Computer paper and plastic food containers
Reflection time and plastic pillows
Fenced in courtyards that keep us in
And a padded room I’ve never seen.

Nighttime –

I nabbed the pen used for checking visitors in and out. I’ll have to be careful so I don’t get caught. I don’t see what the big deal is. How much damage could pen ink really do?

Maybe in these words I’ll find some solace, some answer for the crying out within me. Maybe somewhere in my words or the words of others I will find some hope.

The Language by Robert Creeley

Locate I
love you some-
where in
teeth and
eyes, but
it but

take care not
to hurt, you
want so

much so
little. Words
say everything.

I
love you
again,

then what
is emptiness
for. To

fill, fill.
I heard words
and words full
of holes
aching. Speech
is a mouth

“Normal life now looked like paradise: I would have to apologize to it and plea-bargain with it and then seek atonement from it in order to get back in it’s good graces again.” by Virginia Heffernan from A Delicious Placebo

The pen is easier, but doesn’t seem right somehow. Here where I am without shaving razors, locked doors, more than three sets of clothing. Here where I must move according to an institutional schedule: breakfast, meds, snacktime, meds, lunchtime, reflection time, snack time, dinner, meds, snacktime, meds, bedtime. Here where everything is carefully crafted to keep us safe, velcro curtains, metal mirrors, plastic utensils, no knives. Here golf pencils feel right, more appropriate and pens seem out of place – a green pasture for which I am not yet prepared.

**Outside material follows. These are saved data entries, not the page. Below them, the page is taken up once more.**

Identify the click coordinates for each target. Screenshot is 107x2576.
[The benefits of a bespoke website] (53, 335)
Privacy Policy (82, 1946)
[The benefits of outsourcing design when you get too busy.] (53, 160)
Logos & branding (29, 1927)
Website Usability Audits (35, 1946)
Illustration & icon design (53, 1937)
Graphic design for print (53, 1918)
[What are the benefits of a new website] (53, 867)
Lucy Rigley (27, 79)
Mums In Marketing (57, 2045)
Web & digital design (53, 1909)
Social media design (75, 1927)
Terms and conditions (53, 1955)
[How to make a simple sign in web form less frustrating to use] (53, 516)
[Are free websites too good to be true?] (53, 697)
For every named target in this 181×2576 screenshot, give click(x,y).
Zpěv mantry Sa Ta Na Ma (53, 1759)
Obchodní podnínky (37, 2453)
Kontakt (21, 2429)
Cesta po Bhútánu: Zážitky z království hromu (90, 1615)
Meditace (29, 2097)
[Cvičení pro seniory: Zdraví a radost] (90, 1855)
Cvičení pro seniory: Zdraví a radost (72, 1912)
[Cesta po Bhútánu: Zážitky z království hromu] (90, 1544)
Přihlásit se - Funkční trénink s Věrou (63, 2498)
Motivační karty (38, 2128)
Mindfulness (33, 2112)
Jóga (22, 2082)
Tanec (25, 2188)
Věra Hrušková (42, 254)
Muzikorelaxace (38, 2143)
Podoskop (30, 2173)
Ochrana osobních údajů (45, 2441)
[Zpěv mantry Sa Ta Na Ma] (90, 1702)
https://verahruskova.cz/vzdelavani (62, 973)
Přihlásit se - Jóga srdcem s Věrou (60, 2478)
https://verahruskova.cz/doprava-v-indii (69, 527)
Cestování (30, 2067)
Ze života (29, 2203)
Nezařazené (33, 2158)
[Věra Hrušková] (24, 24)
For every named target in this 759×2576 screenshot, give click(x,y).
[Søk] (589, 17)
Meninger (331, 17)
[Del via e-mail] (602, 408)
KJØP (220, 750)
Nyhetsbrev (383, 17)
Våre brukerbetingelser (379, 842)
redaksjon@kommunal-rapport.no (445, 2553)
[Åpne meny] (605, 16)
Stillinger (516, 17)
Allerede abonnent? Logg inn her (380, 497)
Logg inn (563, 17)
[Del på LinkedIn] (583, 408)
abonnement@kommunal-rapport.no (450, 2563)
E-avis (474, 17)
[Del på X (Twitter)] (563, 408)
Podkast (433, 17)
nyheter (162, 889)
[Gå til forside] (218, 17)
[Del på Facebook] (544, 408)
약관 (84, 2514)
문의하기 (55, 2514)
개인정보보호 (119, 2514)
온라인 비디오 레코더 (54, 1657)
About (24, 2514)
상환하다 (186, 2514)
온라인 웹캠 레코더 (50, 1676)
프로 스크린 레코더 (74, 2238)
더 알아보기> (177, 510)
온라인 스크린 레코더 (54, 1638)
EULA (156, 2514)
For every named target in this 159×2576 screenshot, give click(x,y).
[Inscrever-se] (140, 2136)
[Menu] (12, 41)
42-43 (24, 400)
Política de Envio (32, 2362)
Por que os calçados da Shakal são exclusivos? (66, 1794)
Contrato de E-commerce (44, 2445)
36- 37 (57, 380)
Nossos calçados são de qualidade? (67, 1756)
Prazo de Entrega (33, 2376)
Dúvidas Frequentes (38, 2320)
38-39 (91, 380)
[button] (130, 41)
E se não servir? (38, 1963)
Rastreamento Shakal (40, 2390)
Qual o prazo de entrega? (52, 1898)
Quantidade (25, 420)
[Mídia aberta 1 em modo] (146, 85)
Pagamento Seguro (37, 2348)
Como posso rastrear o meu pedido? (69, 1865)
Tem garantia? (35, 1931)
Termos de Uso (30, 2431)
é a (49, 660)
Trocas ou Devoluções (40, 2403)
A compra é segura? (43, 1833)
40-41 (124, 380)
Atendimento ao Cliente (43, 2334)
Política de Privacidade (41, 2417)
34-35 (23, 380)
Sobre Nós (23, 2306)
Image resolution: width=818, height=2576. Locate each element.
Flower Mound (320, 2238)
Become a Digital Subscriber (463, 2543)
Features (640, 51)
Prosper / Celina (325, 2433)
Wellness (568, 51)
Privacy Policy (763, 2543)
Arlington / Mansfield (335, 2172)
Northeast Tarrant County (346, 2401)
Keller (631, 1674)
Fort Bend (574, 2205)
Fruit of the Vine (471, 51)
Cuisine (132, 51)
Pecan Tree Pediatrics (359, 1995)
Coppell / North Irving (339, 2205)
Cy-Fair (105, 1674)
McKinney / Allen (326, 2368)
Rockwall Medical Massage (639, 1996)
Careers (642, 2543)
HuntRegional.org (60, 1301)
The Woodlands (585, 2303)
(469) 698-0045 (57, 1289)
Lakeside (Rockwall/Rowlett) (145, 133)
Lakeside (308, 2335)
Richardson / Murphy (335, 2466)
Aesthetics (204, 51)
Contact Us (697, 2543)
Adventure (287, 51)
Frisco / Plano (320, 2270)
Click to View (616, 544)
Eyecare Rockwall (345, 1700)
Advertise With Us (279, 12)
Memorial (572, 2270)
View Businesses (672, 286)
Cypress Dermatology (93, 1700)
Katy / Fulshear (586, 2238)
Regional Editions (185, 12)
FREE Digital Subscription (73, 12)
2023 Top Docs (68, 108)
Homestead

“Death’s edge is so abrupt and near that many people who expect a short and momentary dive may be astounded to find that it is bottomless, and change their minds and start to scream when they are halfway down.” Heaven and Nature by Edward Hoagland

Will I reach death’s edge on time, find it neither abrupt or too near? Will I meet death just at the edge and make the choice so completely that it will seem less like an edge and more like an inevitable downward slope towards which I have been moving all this time? Will death reach forward and catch me as I fall, needing neither edge or nearness to complete the bottomless dive? Notice, I do not ask if the dive will appear bottomless; notice, I do not ask if I will scream. Death will come for me. I will be waiting.